Two problems with this:

1) if Sam wants to enlist “reformed and/or who are genuinely moderate” Muslims, then he should first establish that the Muslim he is working with in this capacity in fact fits that description.  The fact that he fails to ask Maajid questions about glaring problems in his resume indicates Sam is doing a piss-poor job with quality control on this most exigent endeavor.

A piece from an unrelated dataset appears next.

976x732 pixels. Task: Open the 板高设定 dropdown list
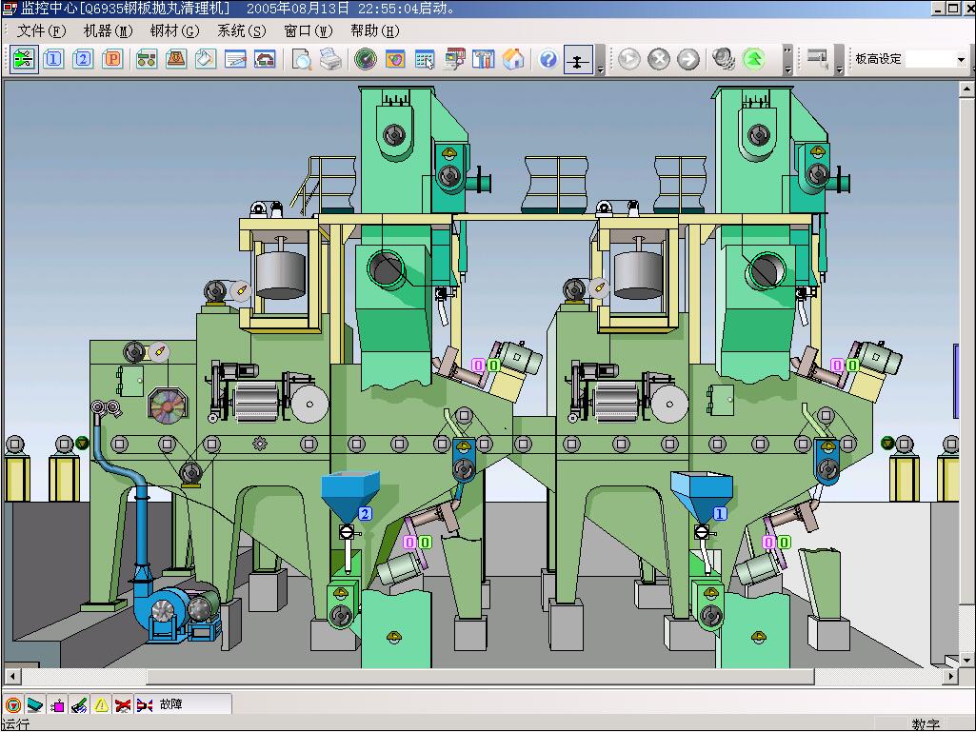(960, 60)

2) the number of such Muslims is paltry compared with the overwhelming vast majority who are not that way (and for which no proof indicates they are—unless the absence of positive proof is assumed to translate into the sweeping assumption of reformist moderation among untold millions—and indeed, indications abound that the vast majority are flaming fanatics (e.g., Pew polls showing over 80% of Egyptian Muslims want death for blasphemy)

and b) the overwhelming weight of normative mainstream Islam opposes moderation and any reform that goes against the Sunna.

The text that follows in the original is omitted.